Grave’s gameplay centers around a day-night cycle, with day time play allowing the player to explore the world and fortify locations in order to better defend against the creatures that come out at night. Once the sun sets, the player must use various sources of light in order to fend off the creatures until daybreak. Some creatures might be killed by a mere flashlight while others will only be slowed by the brightest of fires.
Parrish Moore explained some of the inspiration for Grave’s gameplay: “We are huge fans of games like Amnesia. But most of those games don’t let you engage in complex interactions with the creatures—it’s very much about hiding or running.”
He continued: “What sets Grave apart from other survival horror games is using tools and weapons—but unconventional ones.”
Grave also features randomization in both environment and enemies. The game’s terrain is randomized each time the sun rises, allowing for more exploration and discovery during the day. At night, the creatures attack patterns and numbers are always different.
Parrish Moore said randomization helps keep players from becoming too powerful through memorization and repetition.

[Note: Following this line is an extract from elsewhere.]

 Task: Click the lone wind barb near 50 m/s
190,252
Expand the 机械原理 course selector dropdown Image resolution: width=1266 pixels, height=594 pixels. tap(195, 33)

“There’s a point in other horror games where realize you’re the scariest thing in the game,” he said. “We’re trying to use that dynamic of unpredictability to make sure to keep players on their toes.”
Grave has supported the Oculus Rift since mid-2013, Parrish Moore said, and the team is committed to making virtual reality a staple of the game.

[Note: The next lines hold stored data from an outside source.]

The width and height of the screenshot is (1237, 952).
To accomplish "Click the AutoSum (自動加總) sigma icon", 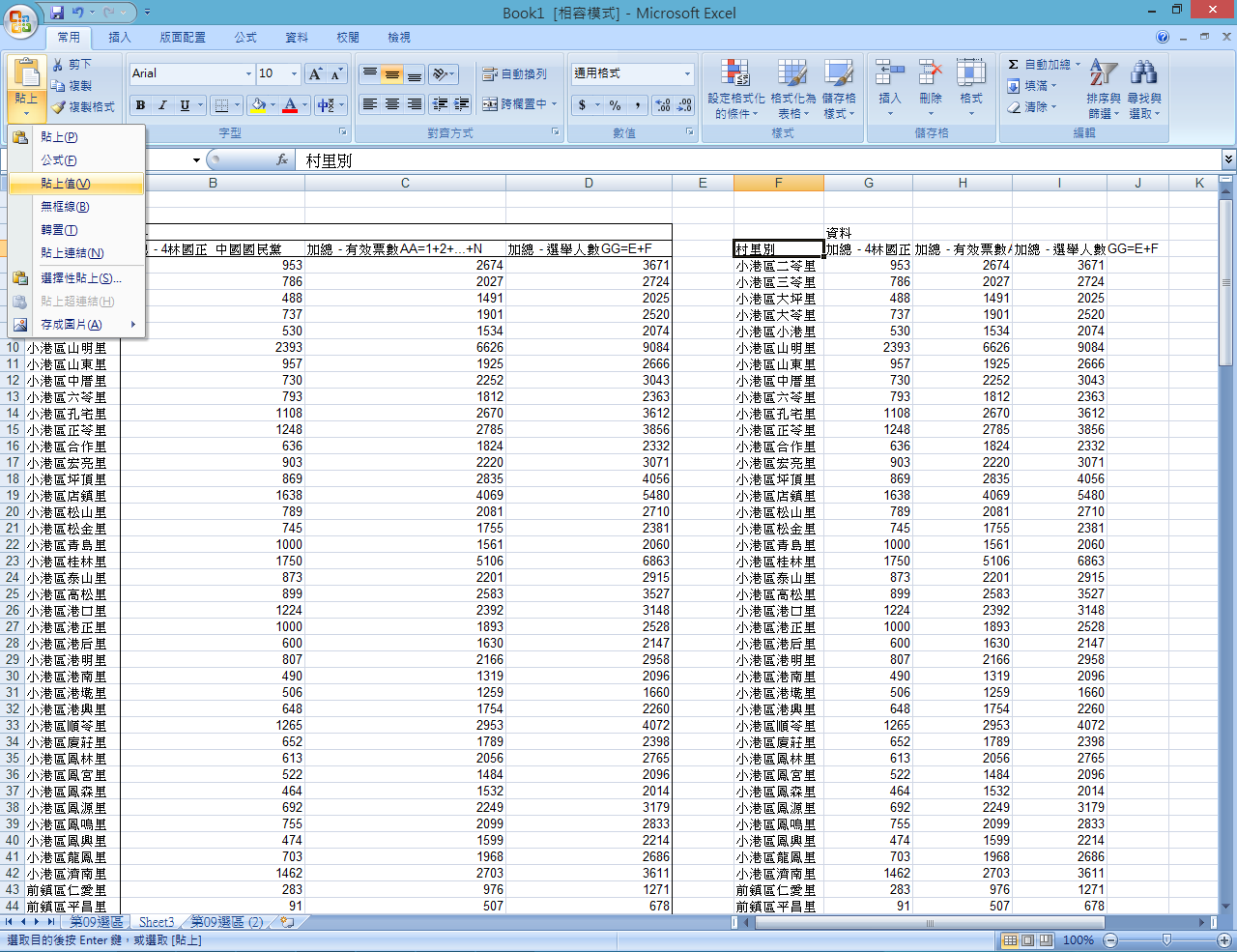I will 1013,64.
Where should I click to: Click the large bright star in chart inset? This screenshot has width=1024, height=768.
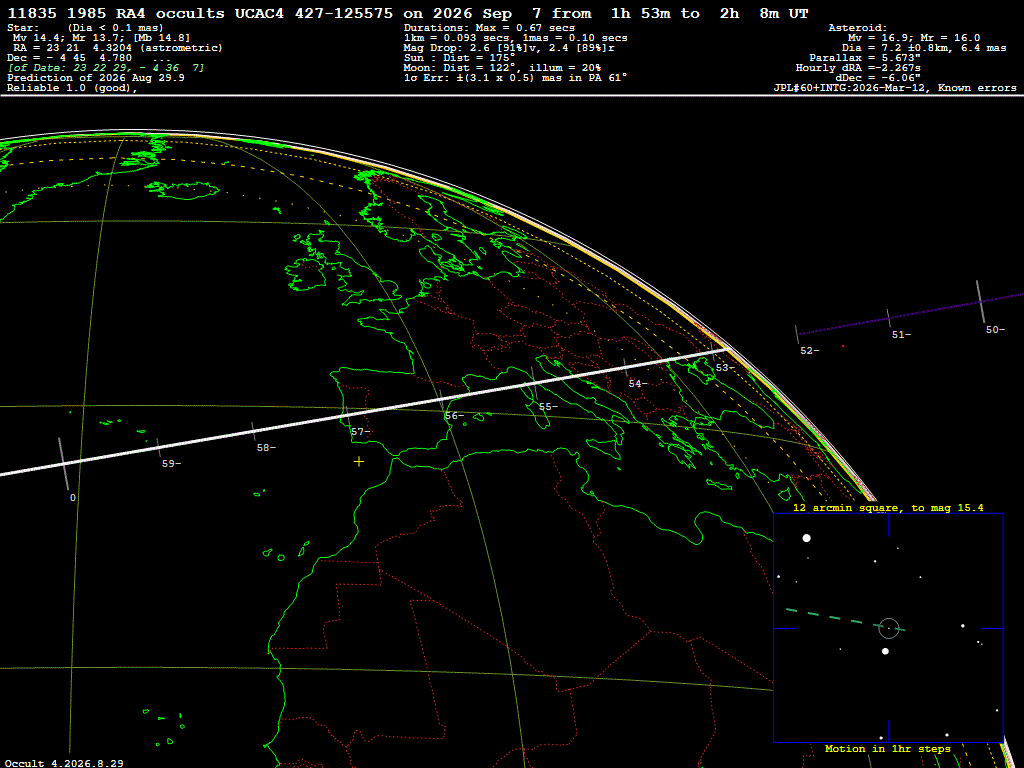point(807,537)
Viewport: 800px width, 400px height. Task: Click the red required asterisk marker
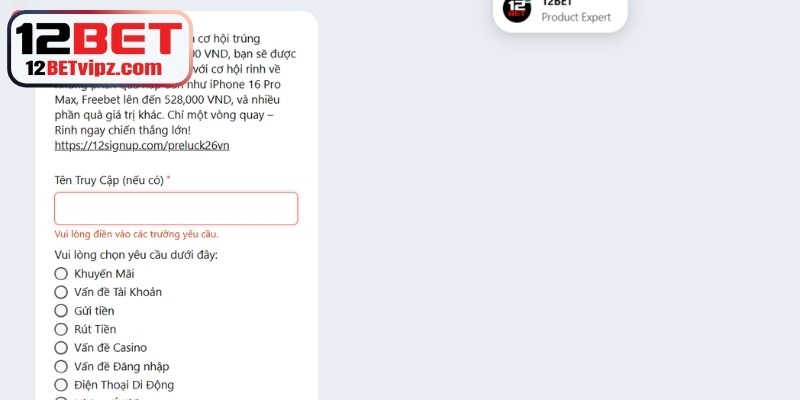point(168,179)
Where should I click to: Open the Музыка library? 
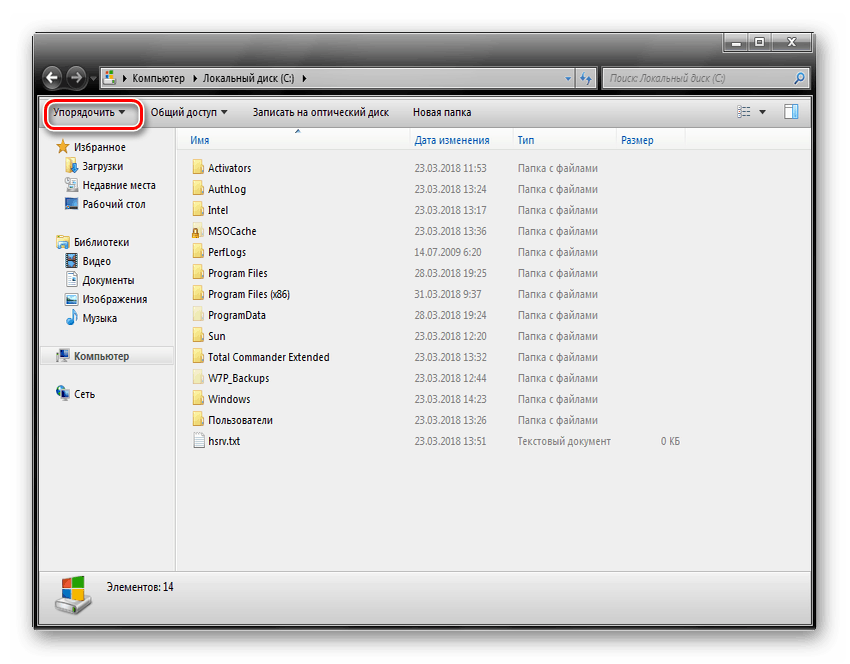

“We love virtual reality as just a general concept,” he said. “We don’t see it as a gimmick.”
The team was surprised by the news of Facebook buying Oculus Rift for $2 billion.
“Like most people, our initial reaction was ‘Really?’” Parrish Moore said. “It’s hard to understand what Facebook plans to do with it. But I think there’s a positive side to it too.”
He said the Facebook purchase could potentially create a new market for virtual reality. He added that he isn’t worried about Facebook trying to change the direction of the Oculus platform.
“When Facebook bought Oculus, they bought something that was already established. There’s no indication Facebook will change that,” Parrish Moore said.
Parrish Moore also addressed the issue of Kickstarter donators feeling betrayed by the Oculus sale. He said that while contributors are not technically investors, campaign supporters often do feel connected to a company to which they donate.
“It’s kind of hard to see your baby grow up and get a job you didn’t want them to, but Kickstarter allows a lot of amazing things to happen,” he said. “In our case, we need Kickstarter backers to make the game.”
More than 100 backers had already pledged more than 10 percent of the project’s goal by March 31. Parrish Moore said he believes the goal is reachable with the help of the Kickstarter community.
“We’re really excited about the response we’ve had so far,” he said. We just decided we wanted to go for it and make this game the way we wanted it to be.”